▸ Tasks for this exercise
1. Reproduce the part of the alternate constitutions post starting at "Plug for Born" and ending at "of the hobby.".
2. Resume the alternate constitutions post right after its final sentence.

▸ Document section
────────
Plug for Born in the USSA's "ALTERNATE CONSTITUTIONS" thread
Inspired by a thread on whether it's necessary to replace the US Constitution (and given my own project writing a Basic Law for my timeline), I decided to create this thread! Create amendments and constitutions (or at least parts of ones) for your AH projects and ideologies, talk shop over the art of constitutional framing, discuss innovative mechanisms and features of real life constitutional documents (or even the rare fictional ones 🤔), describe government structures, whatever takes your fancy! I know it's a bit in the weeds even by the usual standards of the site but I can speak from firsthand experience that it's an interesting and enlightening field of the hobby.
 
Democratic Feudalism

An attempt to carve a Third Way between the extremes of hyper-rational and iconoclastic enlightenment revolutionaries and ultra-reactionary traditionalists the proponents of Democratic Feudalism sought to create a synthesis that would combine the egalitarian civic ideals of the former with the organicism and respect for local custom and community that the latter espoused. Rejecting both the centralised constitutional nation-stated of the revolutionaries and the traditional forms of aristocratic and ecclesiastical authority that characterised the old Feudal and Absolutist polities the proponents of Democratic Feudalism sought to reestablish society on the principle of democratic communities, corporate bodies and associations that would be run and controlled by their citizens and members. These institutions would then enter into contracts of mutual obligations and responsibilities with one another, much in the same way that the old Feudal structures were grounded on contracts between vassal and liege. Difficult to place politically, Democratic Feudalism has been classified as an early forerunner to later Anarchistic traditions whilst others viewed it as a romantic throwback to an idealised vision of the ancient Greek Polis and Roman Foederati.
────────
▸ Data
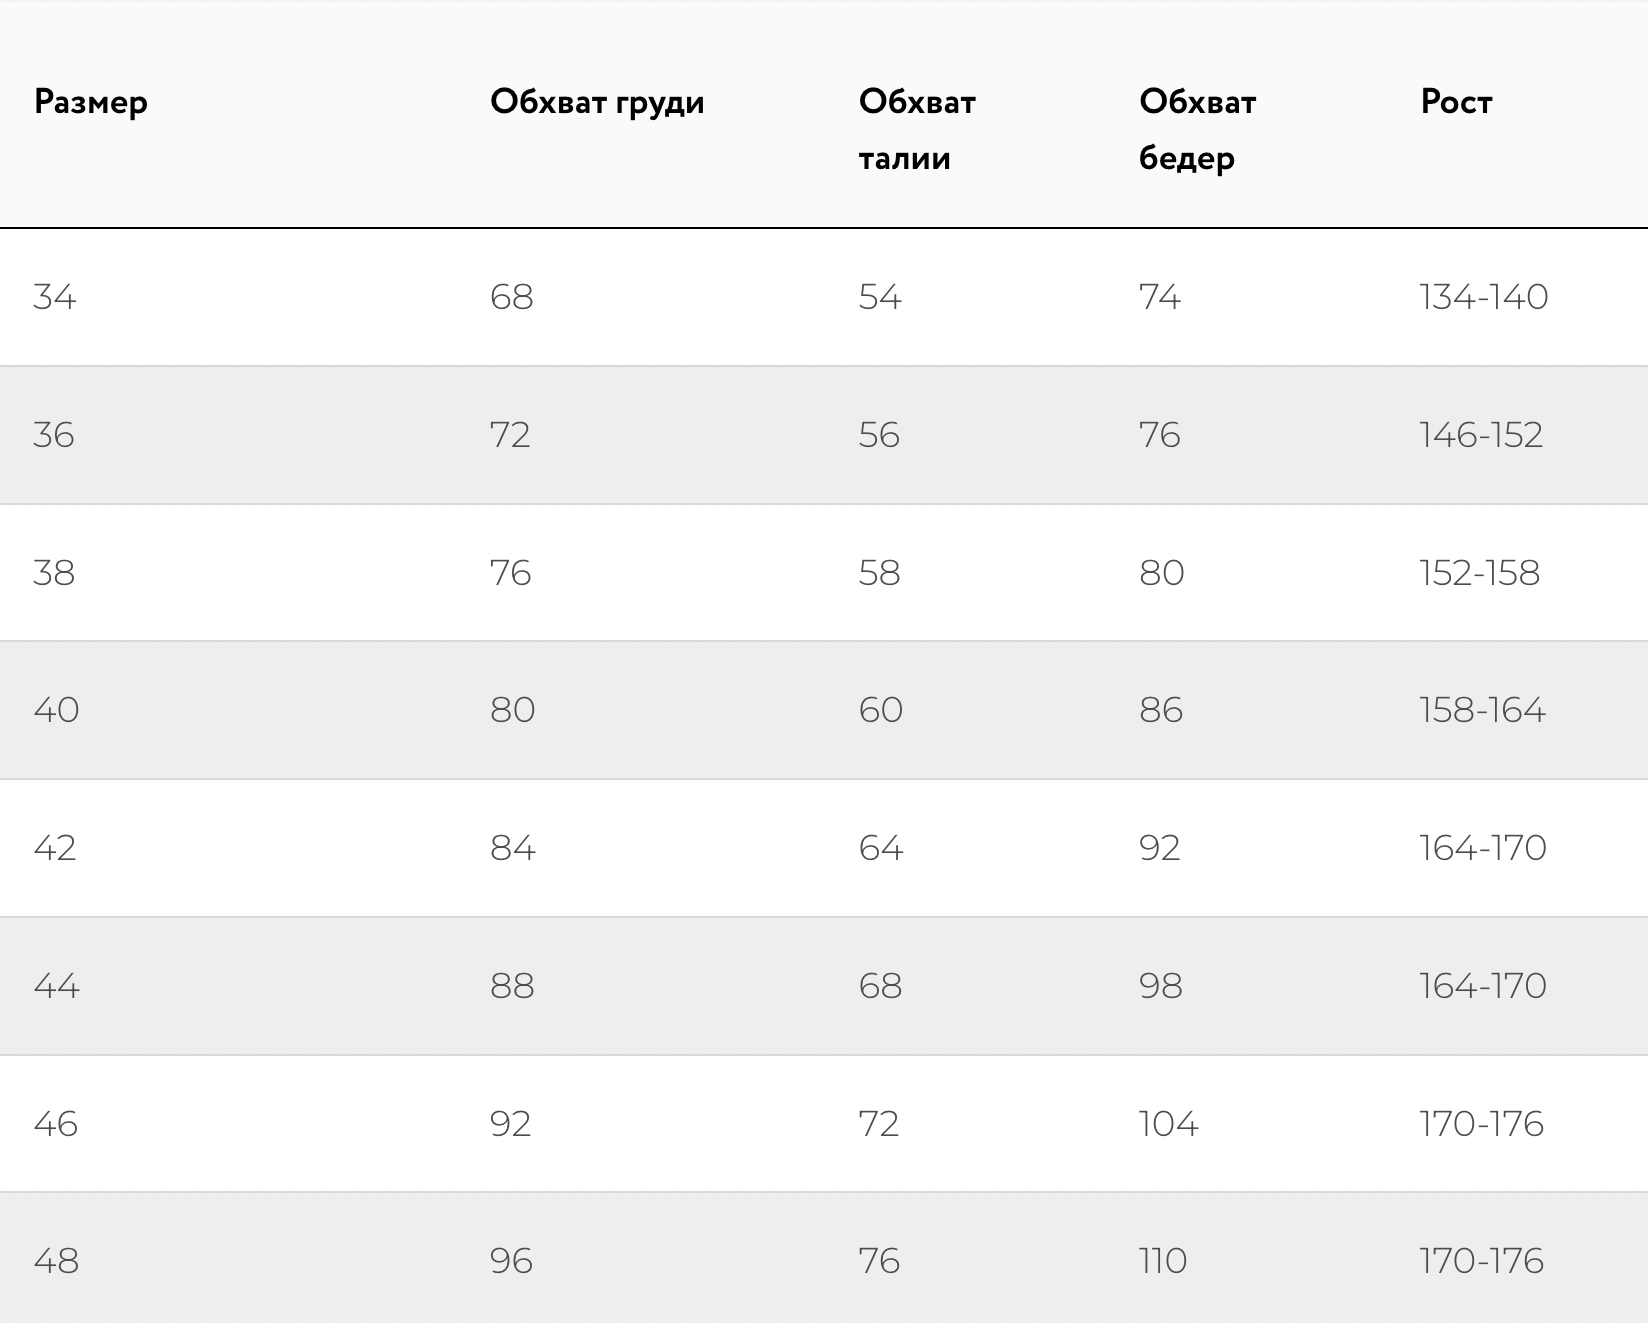Image resolution: width=1648 pixels, height=1323 pixels.
Task: Select size 36 in the table
Action: coord(54,435)
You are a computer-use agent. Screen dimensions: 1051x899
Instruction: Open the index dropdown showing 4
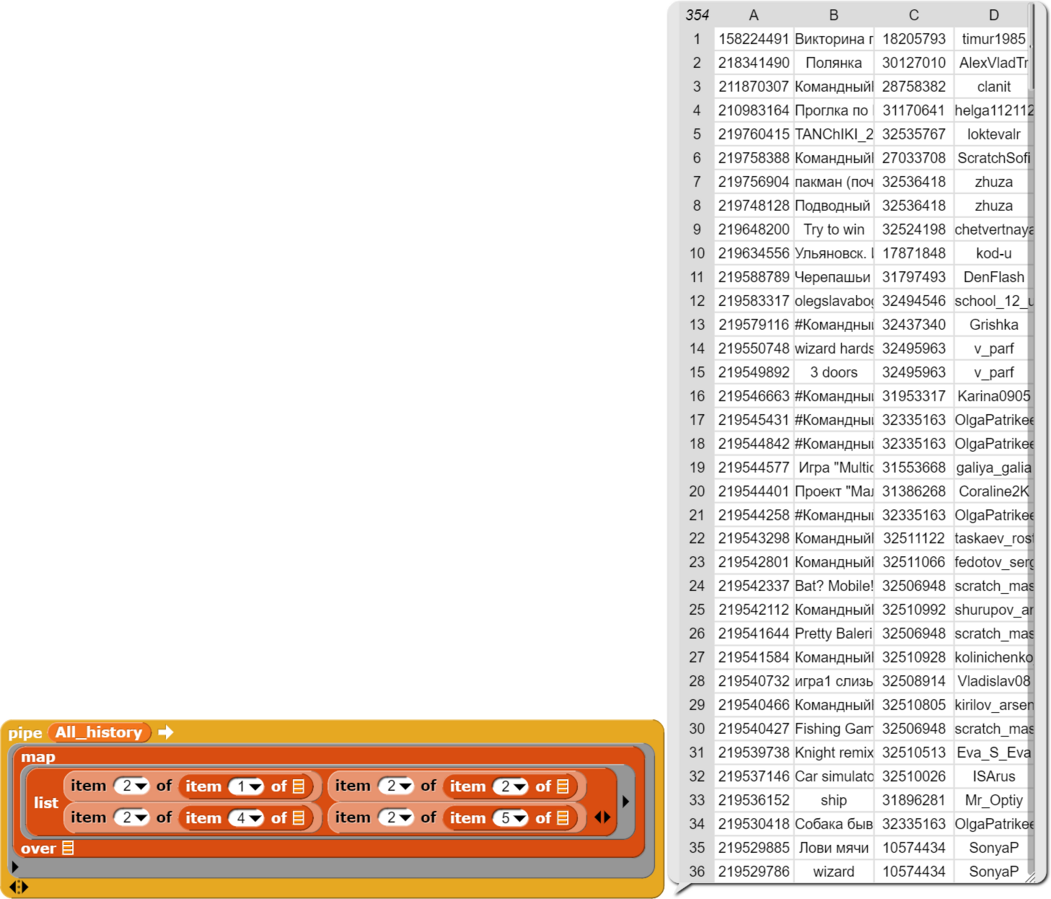click(x=246, y=818)
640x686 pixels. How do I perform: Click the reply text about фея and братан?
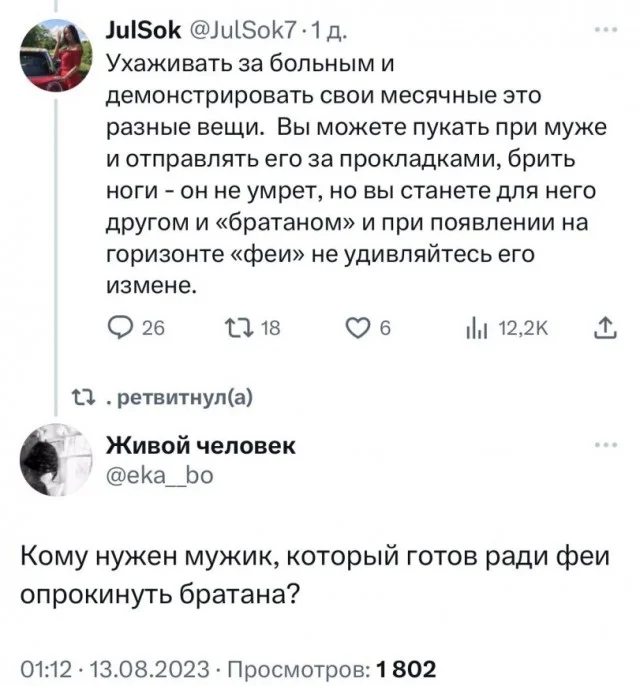300,574
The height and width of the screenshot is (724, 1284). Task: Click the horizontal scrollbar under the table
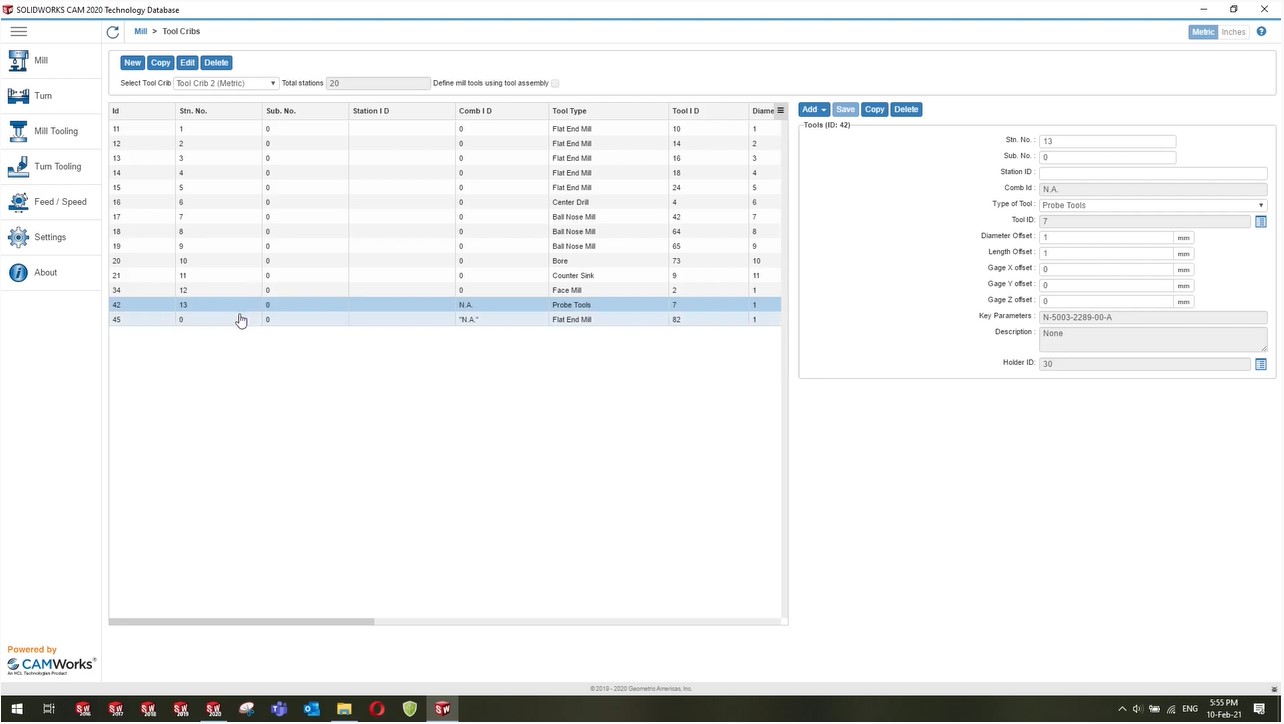241,622
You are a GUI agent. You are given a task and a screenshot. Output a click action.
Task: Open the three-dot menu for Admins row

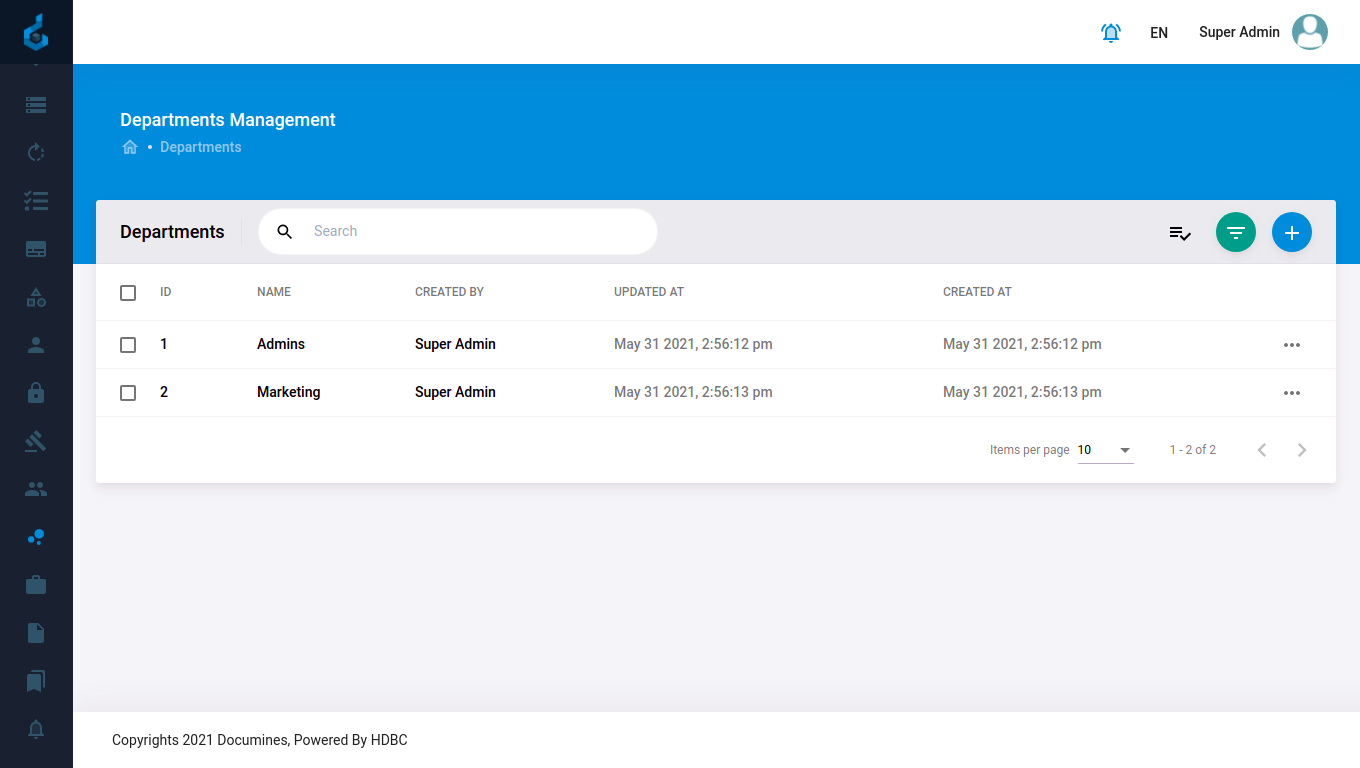[x=1291, y=345]
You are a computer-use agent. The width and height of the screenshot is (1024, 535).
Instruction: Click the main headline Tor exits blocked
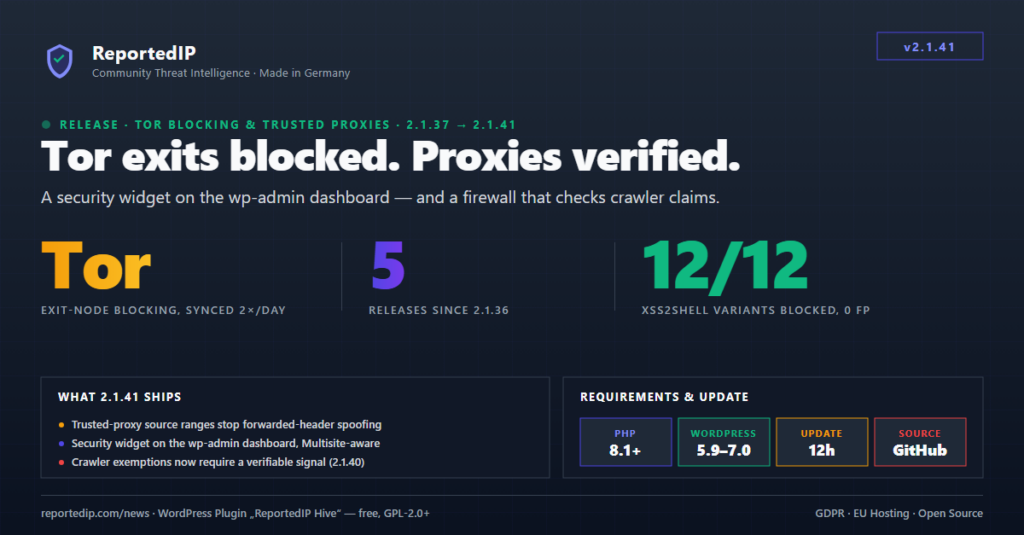pos(221,157)

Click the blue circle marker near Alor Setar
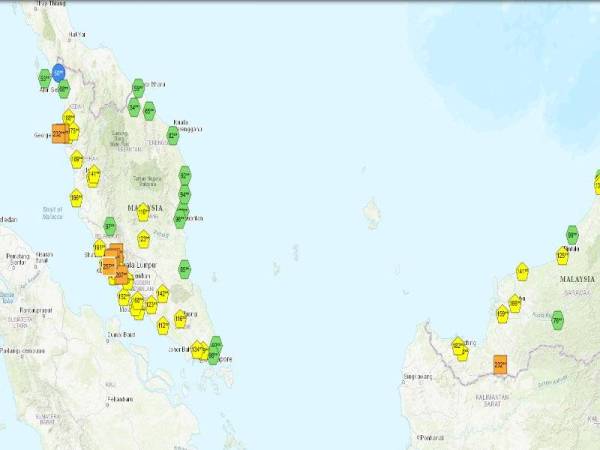click(x=58, y=73)
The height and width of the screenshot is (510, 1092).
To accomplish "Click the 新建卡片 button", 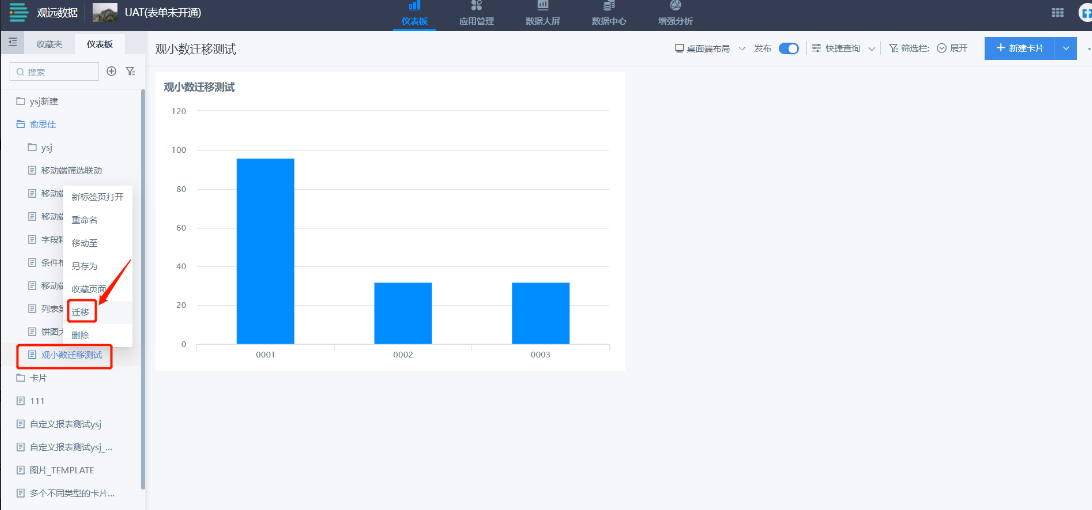I will coord(1018,48).
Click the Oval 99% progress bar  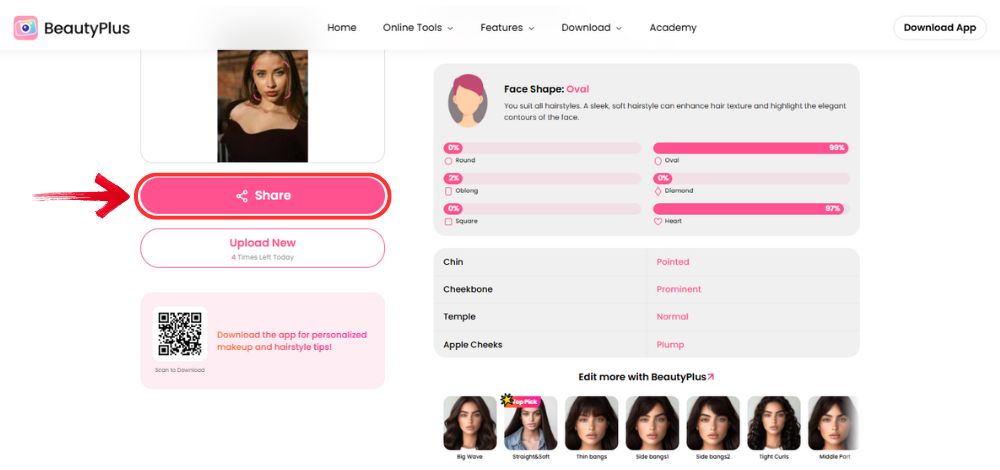pos(751,148)
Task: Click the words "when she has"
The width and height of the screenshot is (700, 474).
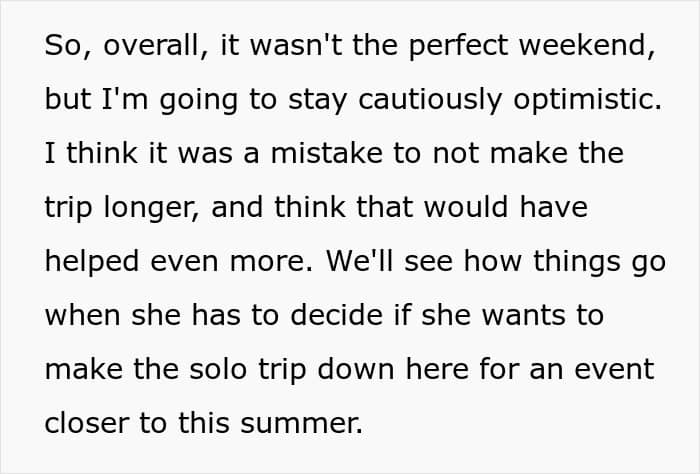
────────
▸ Exercise responses
1.
Plug for Born in the USSA's "ALTERNATE CONSTITUTIONS" thread
Inspired by a thread on whether it's necessary to replace the US Constitution (and given my own project writing a Basic Law for my timeline), I decided to create this thread! Create amendments and constitutions (or at least parts of ones) for your AH projects and ideologies, talk shop over the art of constitutional framing, discuss innovative mechanisms and features of real life constitutional documents (or even the rare fictional ones 🤔), describe government structures, whatever takes your fancy! I know it's a bit in the weeds even by the usual standards of the site but I can speak from firsthand experience that it's an interesting and enlightening field of the hobby.

2.
Democratic Feudalism

An attempt to carve a Third Way between the extremes of hyper-rational and iconoclastic enlightenment revolutionaries and ultra-reactionary traditionalists the proponents of Democratic Feudalism sought to create a synthesis that would combine the egalitarian civic ideals of the former with the organicism and respect for local custom and community that the latter espoused. Rejecting both the centralised constitutional nation-stated of the revolutionaries and the traditional forms of aristocratic and ecclesiastical authority that characterised the old Feudal and Absolutist polities the proponents of Democratic Feudalism sought to reestablish society on the principle of democratic communities, corporate bodies and associations that would be run and controlled by their citizens and members. These institutions would then enter into contracts of mutual obligations and responsibilities with one another, much in the same way that the old Feudal structures were grounded on contracts between vassal and liege. Difficult to place politically, Democratic Feudalism has been classified as an early forerunner to later Anarchistic traditions whilst others viewed it as a romantic throwback to an idealised vision of the ancient Greek Polis and Roman Foederati.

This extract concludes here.